Introduction: Angiotropic lymphoma is a rare large B-cell lymphoma involving the intravascular compartment without local tissue or vessel wall infiltration. Case Report: A 48-year-old male presented with 8 months of progressive paraparesis and bowel and bladder incontinence. Initial cerebrospinal fluid analysis showed high protein, lymphocytic pleocytosis, high IgG synthesis, but no oligoclonal bands. Brain imaging at presentation was unrevealing. Electromyography revealed evidence of bilateral lumbosacral radiculoplexopathy [R > L]. A trial of intravenous solumedrol resulted in significant improvement in weakness.

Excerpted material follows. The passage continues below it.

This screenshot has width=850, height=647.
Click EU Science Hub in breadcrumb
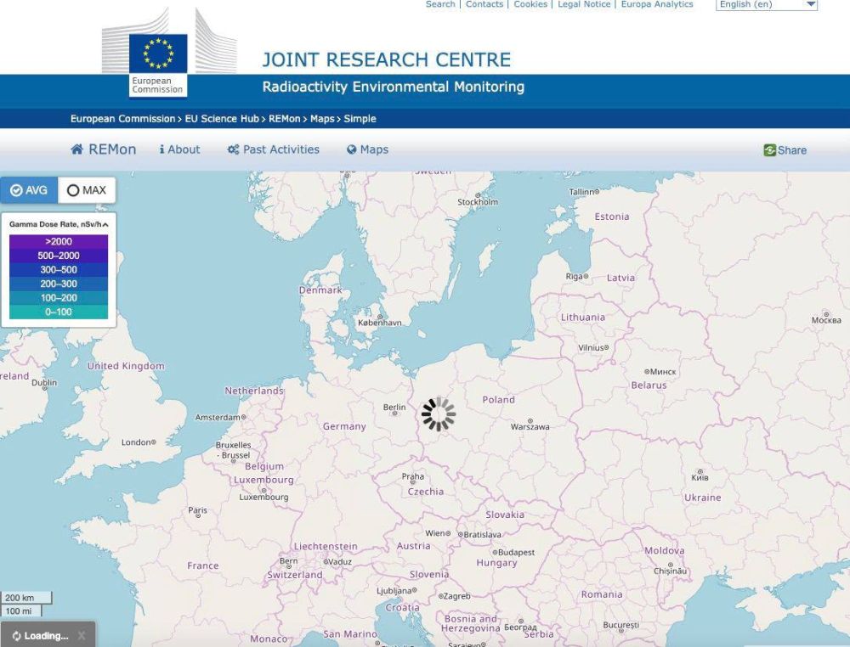(222, 119)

He had multiple hospital admissions for worsening lower extremity weakness, altered mental status, and new-onset upper extremity weakness. Magnetic resonance imaging of the spine revealed abnormal hyperintense T2 signal at T7-T8 level. Visual-evoked potentials revealed significant slowing of conduction in both optic nerves. Repeat electromyography showed a moderate to severe motor axonal polyneuropathy with secondary demyelination in the upper and lower extremities. A working diagnosis of encephalomyeloradiculoneuritis was made because of signs of polyradiculopathy, peripheral neuropathy and myelopathy. Patient had 3 trials of intravenous solumedrol with transient improvement in symptoms. The magnetic resonance imaging brain on his sixth hospital admission revealed multiple areas of restricted diffusion throughout the brain parenchyma. The patient underwent a right frontal lobe biopsy, which showed large CD-20+ neoplastic lymphocytes within small arteries, veins, and capillaries with no extension to surrounding brain parenchyma. The findings were consistent with intravascular large B-cell lymphoma. Conclusion: Angiotropic lymphoma is a rare disease with frequent involvement of central nervous system and skin that can present with neurological involvement of both the peripheral and central nervous system.